現金及び現金同等物の期末残高成長率は、基準時点からの期末キャッシュ残高の増減比率で、一般的には企業が内部に確保している資金量の変化を時系列で捉える際に利用される。

現金及び現金同等物は、新規の資金調達や返済を含む全ての企業活動を経て、企業内に留保された資金量(ストック概念)である。この値が成長をきたしているということは、企業内部に蓄積されているキャッシュの増殖度合いが加速していることを意味する。

単純な2時点間の成長率は、いわゆる単利計算で求めることができる。

\( \displaystyle \bf Cash成長率= \frac{Cash変化額}{基準年のCash} \times 100\% \)

例えば、基準年のCashが100で、Cash変化額が+40だとしたら、

\( \displaystyle \bf Cash成長率= \frac{40}{100} \times 100\% \)

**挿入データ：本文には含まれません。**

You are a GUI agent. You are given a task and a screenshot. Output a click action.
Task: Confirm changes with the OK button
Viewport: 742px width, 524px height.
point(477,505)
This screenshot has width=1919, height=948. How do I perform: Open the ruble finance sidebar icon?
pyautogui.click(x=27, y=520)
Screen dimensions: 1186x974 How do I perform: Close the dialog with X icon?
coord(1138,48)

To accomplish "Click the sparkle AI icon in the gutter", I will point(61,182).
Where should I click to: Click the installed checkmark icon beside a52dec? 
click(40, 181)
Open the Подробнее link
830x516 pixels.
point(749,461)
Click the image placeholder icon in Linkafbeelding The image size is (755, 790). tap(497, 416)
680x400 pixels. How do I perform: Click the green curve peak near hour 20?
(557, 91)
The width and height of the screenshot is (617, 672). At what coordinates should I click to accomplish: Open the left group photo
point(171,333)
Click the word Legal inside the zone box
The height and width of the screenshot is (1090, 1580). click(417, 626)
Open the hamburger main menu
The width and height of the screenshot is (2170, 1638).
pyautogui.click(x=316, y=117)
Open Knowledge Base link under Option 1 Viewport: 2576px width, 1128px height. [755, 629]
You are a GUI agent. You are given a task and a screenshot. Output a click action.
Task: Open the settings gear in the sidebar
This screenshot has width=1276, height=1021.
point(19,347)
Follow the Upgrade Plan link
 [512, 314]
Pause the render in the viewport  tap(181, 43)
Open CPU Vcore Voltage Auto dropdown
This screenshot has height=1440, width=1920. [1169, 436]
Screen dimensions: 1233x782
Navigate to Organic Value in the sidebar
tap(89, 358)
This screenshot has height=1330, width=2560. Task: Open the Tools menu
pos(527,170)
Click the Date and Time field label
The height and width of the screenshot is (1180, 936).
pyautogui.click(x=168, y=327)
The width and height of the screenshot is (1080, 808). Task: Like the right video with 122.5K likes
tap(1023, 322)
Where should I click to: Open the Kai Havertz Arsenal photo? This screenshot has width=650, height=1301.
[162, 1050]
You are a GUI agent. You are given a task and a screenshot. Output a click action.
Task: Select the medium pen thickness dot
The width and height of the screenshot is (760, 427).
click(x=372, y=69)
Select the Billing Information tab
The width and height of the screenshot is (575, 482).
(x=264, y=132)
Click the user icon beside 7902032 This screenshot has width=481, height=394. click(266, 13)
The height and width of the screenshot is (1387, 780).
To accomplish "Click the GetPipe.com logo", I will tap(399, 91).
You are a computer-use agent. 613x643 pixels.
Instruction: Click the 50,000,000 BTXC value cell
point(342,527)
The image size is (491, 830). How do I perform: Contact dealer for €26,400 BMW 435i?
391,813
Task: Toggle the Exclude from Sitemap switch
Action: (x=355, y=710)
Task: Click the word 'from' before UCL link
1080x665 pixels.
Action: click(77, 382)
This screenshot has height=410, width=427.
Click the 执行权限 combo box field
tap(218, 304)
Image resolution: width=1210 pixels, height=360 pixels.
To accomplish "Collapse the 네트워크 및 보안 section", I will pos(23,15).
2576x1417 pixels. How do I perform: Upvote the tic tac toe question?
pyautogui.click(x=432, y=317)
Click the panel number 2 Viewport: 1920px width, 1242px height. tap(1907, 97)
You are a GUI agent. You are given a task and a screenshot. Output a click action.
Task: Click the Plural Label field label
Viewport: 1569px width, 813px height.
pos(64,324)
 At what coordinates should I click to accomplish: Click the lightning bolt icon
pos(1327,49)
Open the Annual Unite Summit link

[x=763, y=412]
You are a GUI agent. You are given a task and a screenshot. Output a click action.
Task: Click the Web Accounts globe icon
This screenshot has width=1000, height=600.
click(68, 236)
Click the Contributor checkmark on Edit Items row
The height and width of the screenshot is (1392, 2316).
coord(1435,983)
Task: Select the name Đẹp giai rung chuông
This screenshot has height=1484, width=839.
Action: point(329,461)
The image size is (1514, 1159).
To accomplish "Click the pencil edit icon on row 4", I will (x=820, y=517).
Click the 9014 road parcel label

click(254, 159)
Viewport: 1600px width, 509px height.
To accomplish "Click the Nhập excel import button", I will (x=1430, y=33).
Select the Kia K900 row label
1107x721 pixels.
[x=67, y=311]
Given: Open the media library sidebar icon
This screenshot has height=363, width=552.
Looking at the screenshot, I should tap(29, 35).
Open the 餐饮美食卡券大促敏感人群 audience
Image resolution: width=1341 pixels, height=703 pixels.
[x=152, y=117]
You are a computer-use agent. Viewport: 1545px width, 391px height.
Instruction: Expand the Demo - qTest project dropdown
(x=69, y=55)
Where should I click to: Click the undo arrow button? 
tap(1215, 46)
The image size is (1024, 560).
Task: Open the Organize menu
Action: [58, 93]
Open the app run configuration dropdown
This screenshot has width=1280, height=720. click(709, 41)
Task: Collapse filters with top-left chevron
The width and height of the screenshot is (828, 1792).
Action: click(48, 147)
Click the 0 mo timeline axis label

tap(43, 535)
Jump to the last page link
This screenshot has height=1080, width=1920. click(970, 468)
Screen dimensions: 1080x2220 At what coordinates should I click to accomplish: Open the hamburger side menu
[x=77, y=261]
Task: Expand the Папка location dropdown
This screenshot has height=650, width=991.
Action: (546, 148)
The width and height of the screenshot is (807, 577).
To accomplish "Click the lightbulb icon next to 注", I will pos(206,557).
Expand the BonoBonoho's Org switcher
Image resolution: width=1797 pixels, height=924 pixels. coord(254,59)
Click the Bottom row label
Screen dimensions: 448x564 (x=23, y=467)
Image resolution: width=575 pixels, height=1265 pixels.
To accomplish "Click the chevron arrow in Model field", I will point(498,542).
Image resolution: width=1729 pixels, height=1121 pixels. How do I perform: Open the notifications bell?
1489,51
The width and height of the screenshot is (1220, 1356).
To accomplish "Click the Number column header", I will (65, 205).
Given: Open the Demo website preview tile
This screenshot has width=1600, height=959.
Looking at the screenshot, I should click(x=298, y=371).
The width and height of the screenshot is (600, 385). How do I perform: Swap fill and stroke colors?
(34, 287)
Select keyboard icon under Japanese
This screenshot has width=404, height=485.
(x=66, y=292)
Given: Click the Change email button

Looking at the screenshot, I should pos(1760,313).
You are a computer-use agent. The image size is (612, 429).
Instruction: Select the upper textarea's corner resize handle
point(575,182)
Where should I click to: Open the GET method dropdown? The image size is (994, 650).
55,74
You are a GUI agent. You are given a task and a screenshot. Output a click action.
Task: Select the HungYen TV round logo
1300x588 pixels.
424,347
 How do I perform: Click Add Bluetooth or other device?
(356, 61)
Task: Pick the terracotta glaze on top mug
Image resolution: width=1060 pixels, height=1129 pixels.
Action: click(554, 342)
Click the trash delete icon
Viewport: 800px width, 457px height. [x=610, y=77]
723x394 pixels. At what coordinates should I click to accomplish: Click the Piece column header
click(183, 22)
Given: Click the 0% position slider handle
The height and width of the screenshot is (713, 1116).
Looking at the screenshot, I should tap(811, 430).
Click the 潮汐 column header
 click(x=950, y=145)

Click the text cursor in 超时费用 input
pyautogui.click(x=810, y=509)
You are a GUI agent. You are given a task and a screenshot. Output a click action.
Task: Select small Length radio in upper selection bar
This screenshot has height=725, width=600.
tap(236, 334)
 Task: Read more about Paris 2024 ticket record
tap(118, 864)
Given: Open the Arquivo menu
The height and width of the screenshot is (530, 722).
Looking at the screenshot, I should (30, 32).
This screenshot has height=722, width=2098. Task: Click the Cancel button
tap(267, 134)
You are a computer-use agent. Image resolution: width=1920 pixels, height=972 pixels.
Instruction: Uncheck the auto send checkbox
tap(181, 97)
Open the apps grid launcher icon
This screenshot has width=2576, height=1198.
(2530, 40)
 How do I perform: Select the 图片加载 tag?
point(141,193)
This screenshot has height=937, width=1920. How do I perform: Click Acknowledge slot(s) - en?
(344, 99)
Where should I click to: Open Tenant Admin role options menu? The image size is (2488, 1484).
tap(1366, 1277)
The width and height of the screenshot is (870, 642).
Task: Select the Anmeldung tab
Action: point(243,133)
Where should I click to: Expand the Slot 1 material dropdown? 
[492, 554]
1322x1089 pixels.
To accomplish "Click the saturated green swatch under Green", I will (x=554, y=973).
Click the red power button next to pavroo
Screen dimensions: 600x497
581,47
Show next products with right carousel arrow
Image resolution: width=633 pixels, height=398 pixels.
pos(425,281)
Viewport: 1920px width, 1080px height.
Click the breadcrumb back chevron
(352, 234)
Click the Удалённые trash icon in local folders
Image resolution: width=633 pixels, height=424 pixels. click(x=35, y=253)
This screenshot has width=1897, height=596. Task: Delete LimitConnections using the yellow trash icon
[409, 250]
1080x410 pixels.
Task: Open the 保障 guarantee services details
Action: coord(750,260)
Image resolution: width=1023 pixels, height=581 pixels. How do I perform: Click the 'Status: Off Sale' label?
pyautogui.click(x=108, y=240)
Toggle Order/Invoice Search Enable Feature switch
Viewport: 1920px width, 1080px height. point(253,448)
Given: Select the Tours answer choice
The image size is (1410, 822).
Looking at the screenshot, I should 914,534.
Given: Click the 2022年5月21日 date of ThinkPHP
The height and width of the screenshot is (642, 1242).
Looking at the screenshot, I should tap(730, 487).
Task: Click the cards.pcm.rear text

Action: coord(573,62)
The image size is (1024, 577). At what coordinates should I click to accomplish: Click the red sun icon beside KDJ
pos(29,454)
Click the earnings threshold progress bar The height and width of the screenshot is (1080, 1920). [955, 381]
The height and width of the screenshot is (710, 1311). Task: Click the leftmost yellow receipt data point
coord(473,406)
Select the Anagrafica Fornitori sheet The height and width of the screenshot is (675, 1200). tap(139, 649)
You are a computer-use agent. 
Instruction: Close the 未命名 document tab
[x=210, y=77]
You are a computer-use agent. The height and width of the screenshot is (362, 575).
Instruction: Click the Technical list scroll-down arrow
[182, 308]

\( \displaystyle \bf Cash成長率= 40\% \)

という割り算だけで成長率を求めることができる。

投資の時間価値(金利相当部分)を考慮しない短期(単期)の成長性分析、例えば、対前年比率を見る場合は、この単利計算による成長率で事足りる。

しかし、このCash成長が4年間かけて実現されたものだとしたら、毎年の平均的なCash成長率はどれくらいになるのかを知りたくなる。それは決して対前年比率では分からないからである。

40%÷4年=10%/年

残念ながら、上式は数学的には間違いである。

背理法で説明すると、もし、10%の成長率で100のCashが4年間成長し続けるとしたら、

1年後:100×(100% + 10%)=110
2年後:110×(100% + 10%)=121
3年後:121×(100% + 10%)=133.1
4年後:133.1×(100% + 10%)=146.41

これは、4年かけて、100のCashが146.41になるので、

\( \displaystyle \bf Cash成長率= \frac{46.41}{100} \times 100\% \)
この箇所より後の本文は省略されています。